In-car rig mounted on hood or chassis — captures vehicle and road simultaneously without mirror reflections. Pre-digital pursuit solution still used for authenticity.
The hood becomes a camera platform — that's the principle Newcombe rigs exploit. You mount your camera on a stable rig directly onto the vehicle's body, usually on the hood or chassis, to capture the road, the surroundings, and the car itself in the same take. This works better than any in-car mount when you need pursuit scenes that must be physically absolutely clean — without the reflections that would annoy you with window mounts.
In the classic setup, you use a sturdy steel tube frame — usually a U-shaped or rectangular rig, which you attach to the body with rubber vibration dampers. The camera then sits on top or to the side, depending on whether you need tracking shots, side views, or dynamic lead-follow shots. The frame must be light enough not to affect the vehicle's performance but rigid enough to control vibrations at high speeds. You always work with additional weights and counterweights here to maintain balance — otherwise, the entire scene will become unstable. A camera assistant sits on the roof or a special platform and monitors the live feed because the driver cannot see the camera.
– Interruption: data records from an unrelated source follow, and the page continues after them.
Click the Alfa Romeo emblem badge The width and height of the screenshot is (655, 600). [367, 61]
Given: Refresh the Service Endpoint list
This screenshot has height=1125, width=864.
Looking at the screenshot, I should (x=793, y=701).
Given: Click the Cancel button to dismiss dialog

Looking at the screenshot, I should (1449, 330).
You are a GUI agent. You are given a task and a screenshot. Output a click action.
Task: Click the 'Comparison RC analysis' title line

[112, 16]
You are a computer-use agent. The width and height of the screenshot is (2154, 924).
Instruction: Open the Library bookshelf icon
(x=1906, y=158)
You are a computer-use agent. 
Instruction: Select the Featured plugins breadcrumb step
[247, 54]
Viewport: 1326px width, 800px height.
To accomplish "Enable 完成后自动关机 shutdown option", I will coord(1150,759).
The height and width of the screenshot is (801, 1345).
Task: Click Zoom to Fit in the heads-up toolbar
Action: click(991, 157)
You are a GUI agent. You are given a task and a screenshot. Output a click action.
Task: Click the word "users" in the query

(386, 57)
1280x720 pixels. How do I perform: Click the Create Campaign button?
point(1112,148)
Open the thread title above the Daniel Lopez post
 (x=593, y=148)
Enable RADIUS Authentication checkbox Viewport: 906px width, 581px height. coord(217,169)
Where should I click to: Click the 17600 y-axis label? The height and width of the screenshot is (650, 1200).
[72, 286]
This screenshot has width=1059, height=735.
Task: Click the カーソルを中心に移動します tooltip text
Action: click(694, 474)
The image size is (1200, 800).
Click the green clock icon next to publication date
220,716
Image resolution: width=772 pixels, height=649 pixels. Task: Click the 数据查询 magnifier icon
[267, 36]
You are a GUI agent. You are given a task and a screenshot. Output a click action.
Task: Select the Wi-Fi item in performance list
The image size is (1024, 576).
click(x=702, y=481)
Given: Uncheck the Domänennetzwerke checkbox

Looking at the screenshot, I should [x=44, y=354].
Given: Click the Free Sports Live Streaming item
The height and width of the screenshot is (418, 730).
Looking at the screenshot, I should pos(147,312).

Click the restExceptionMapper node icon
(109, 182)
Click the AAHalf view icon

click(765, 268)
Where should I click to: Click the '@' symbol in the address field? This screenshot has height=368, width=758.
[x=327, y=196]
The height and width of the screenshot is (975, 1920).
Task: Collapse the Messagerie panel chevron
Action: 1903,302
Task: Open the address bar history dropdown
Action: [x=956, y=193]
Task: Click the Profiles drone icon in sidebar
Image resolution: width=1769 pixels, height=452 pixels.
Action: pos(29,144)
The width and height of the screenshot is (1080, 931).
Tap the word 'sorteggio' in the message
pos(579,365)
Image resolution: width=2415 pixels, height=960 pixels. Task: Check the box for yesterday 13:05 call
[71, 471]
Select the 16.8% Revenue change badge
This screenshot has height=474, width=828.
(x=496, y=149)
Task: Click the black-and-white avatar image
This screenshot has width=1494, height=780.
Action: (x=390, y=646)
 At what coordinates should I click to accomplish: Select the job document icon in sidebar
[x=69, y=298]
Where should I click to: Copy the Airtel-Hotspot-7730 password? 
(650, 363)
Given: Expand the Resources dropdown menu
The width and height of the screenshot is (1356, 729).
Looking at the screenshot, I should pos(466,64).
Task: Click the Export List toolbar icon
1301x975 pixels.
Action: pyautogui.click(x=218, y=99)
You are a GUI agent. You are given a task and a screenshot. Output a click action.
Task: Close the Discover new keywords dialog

The advantages are obvious: you get authentic driving movements, real ground perspectives, and the background scrolls like in a real pursuit. The hood or chassis vibrates with real driving dynamics — you see this in the image quality, especially in close-ups of tires or bumpers. Before CGI stabilization, this was the standard solution for any action film with serious pursuit scenes. Today, you often combine such shots with additional digital stabilizing in the edit, but you need less ramping because the physical basis is already solid.
Limitations: The setup is time-consuming, you need flat, safe test tracks, and the mounting itself can damage the car. Extreme cornering can cause the rig to slide. And the cost factor — specialized rigs, safety personnel, often stunt drivers — makes this a luxury setup. That's why you see more virtual camera setups and motion control equivalents today. But if you need real, unpolished driving energy that doesn't feel digitally post-processed, the Newcombe rig is still one of the few analog answers.